Records for locating the described items
+++
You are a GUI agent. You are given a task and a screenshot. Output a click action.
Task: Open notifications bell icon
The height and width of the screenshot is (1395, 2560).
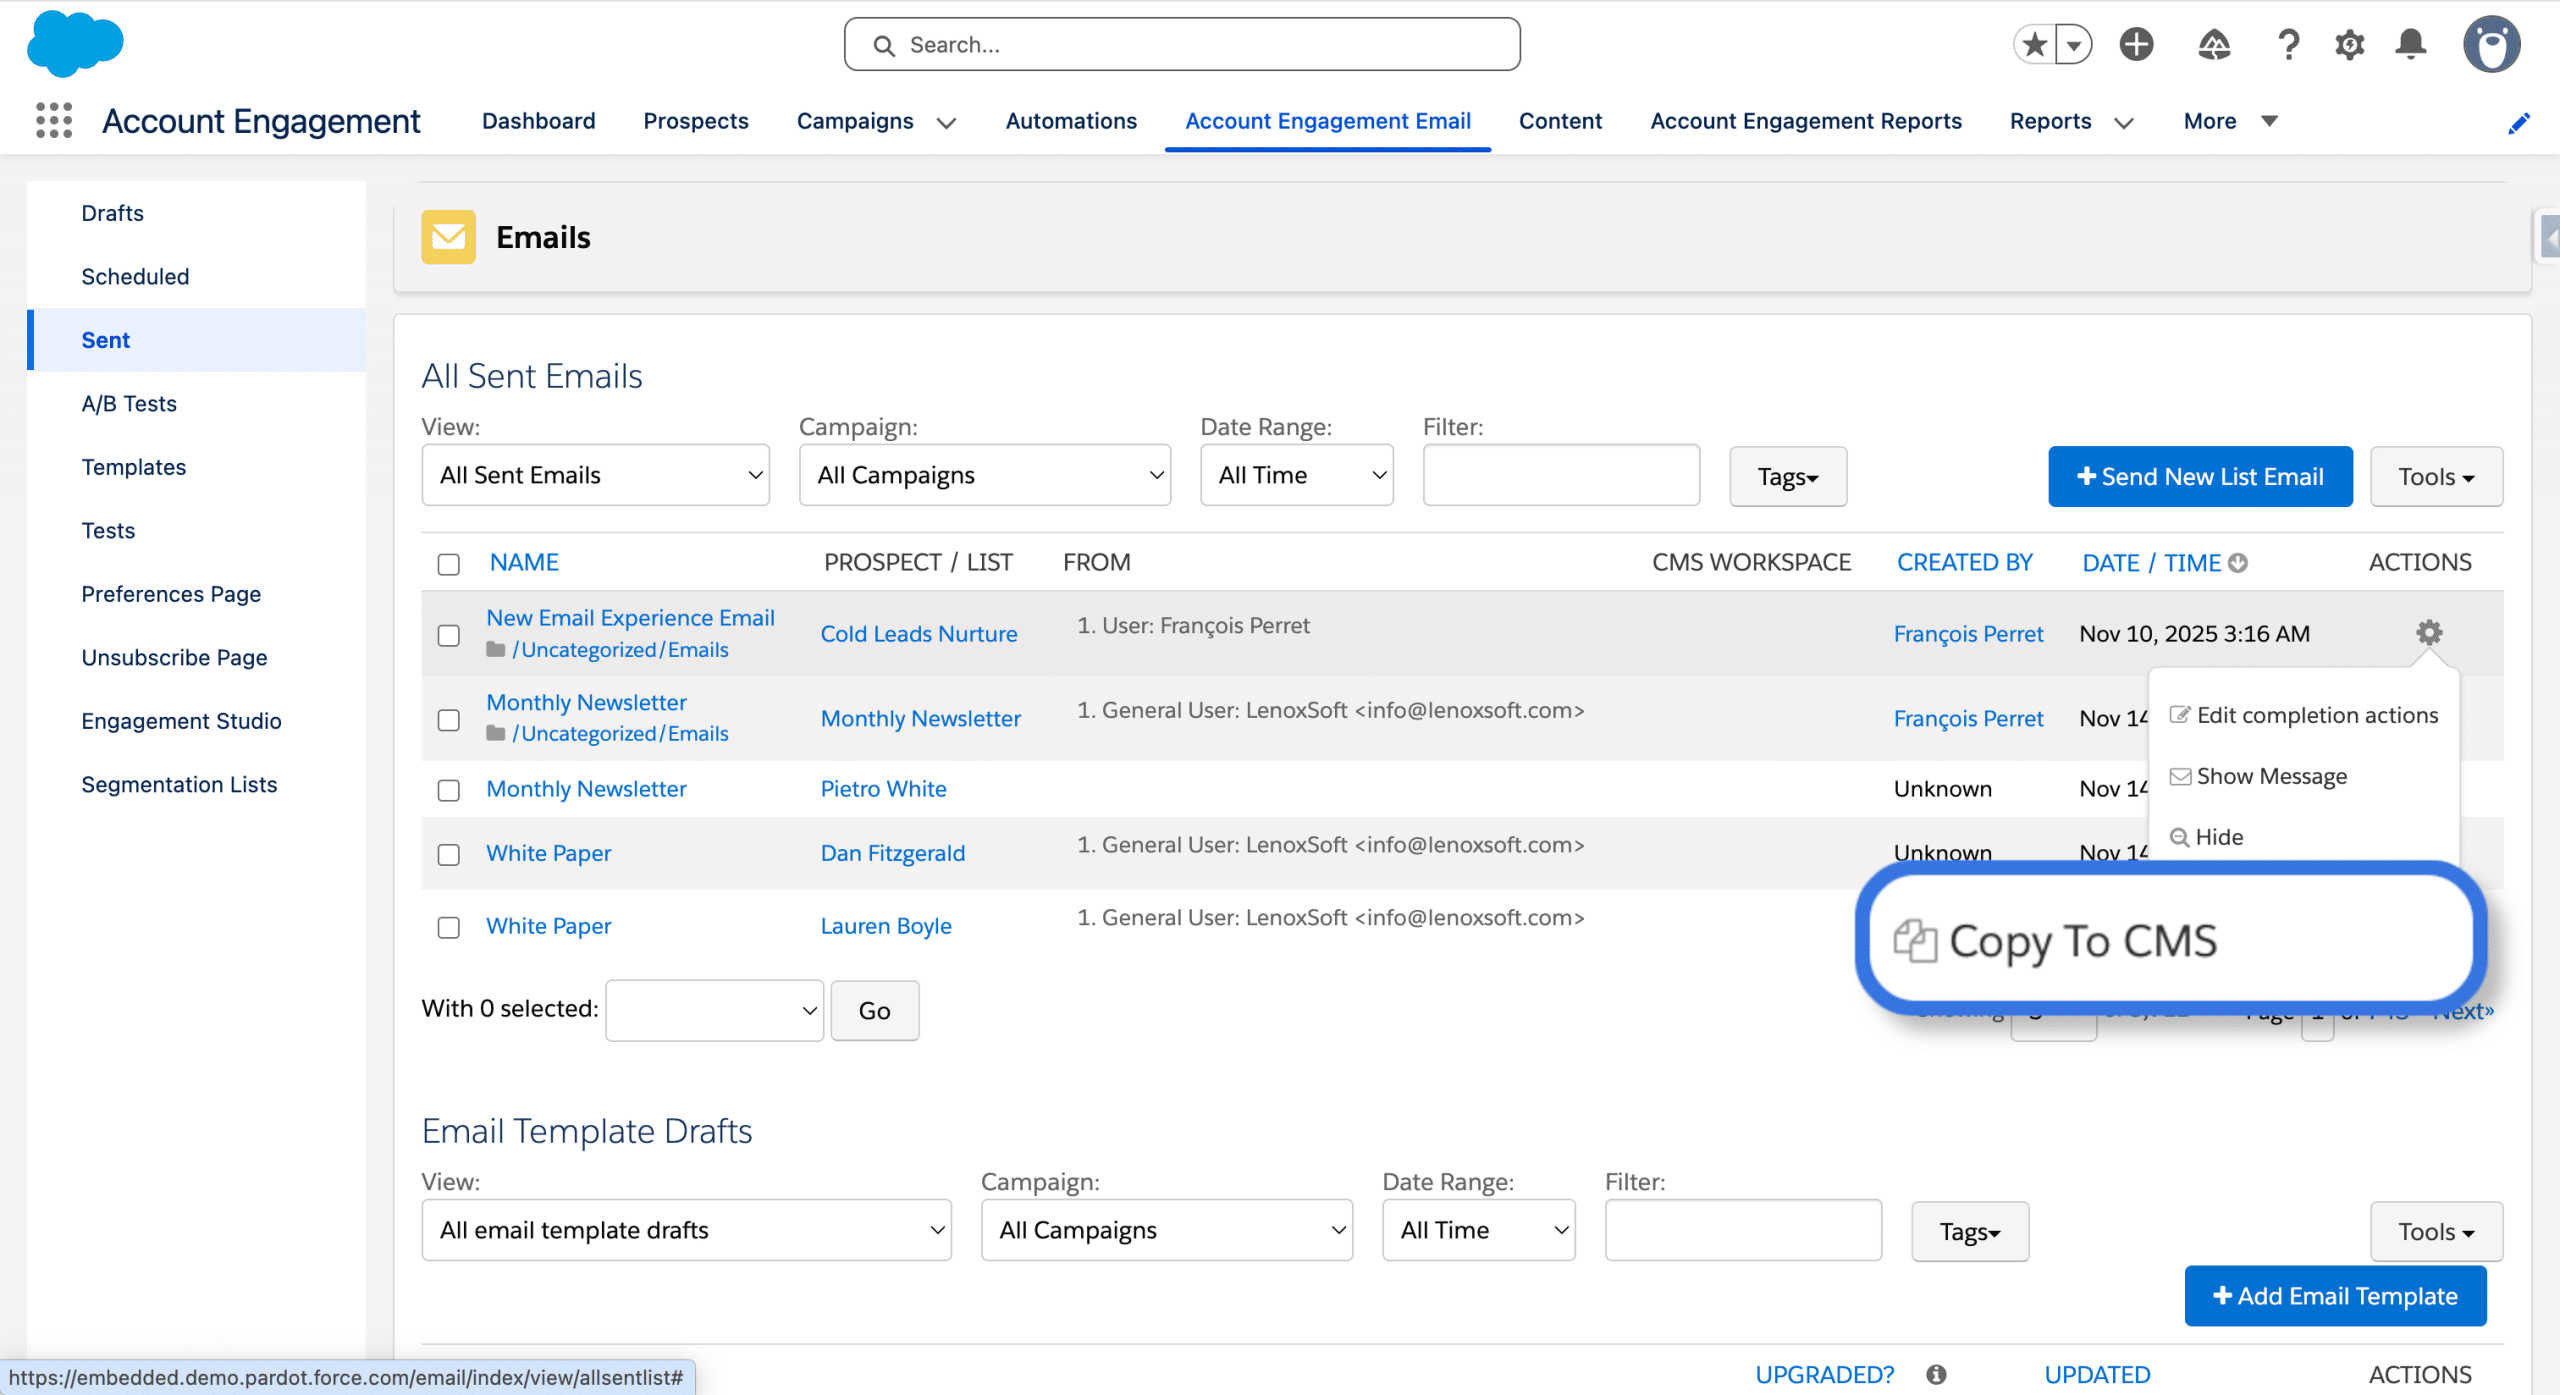click(x=2411, y=44)
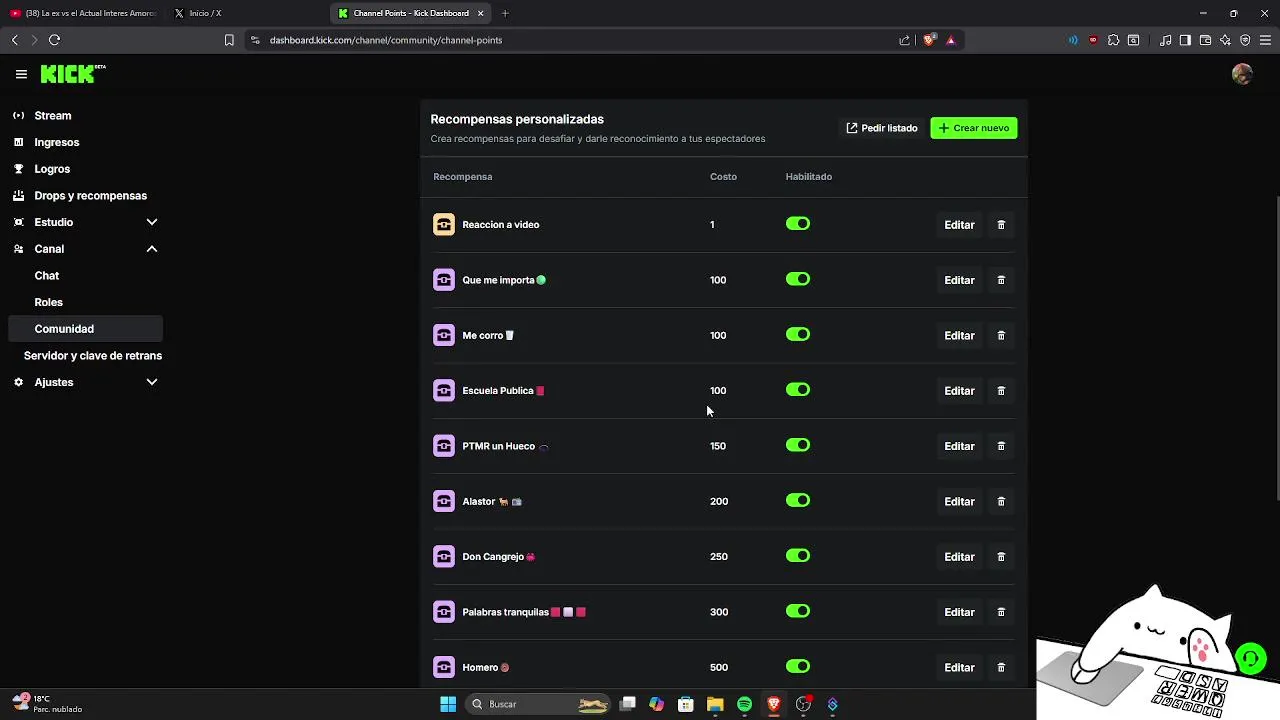1280x720 pixels.
Task: Delete the Reaccion a video reward
Action: 1001,225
+++
Objective
Count the lines of the records above that contain the string "screenshot". Reply with the number alone.

Output for this task
2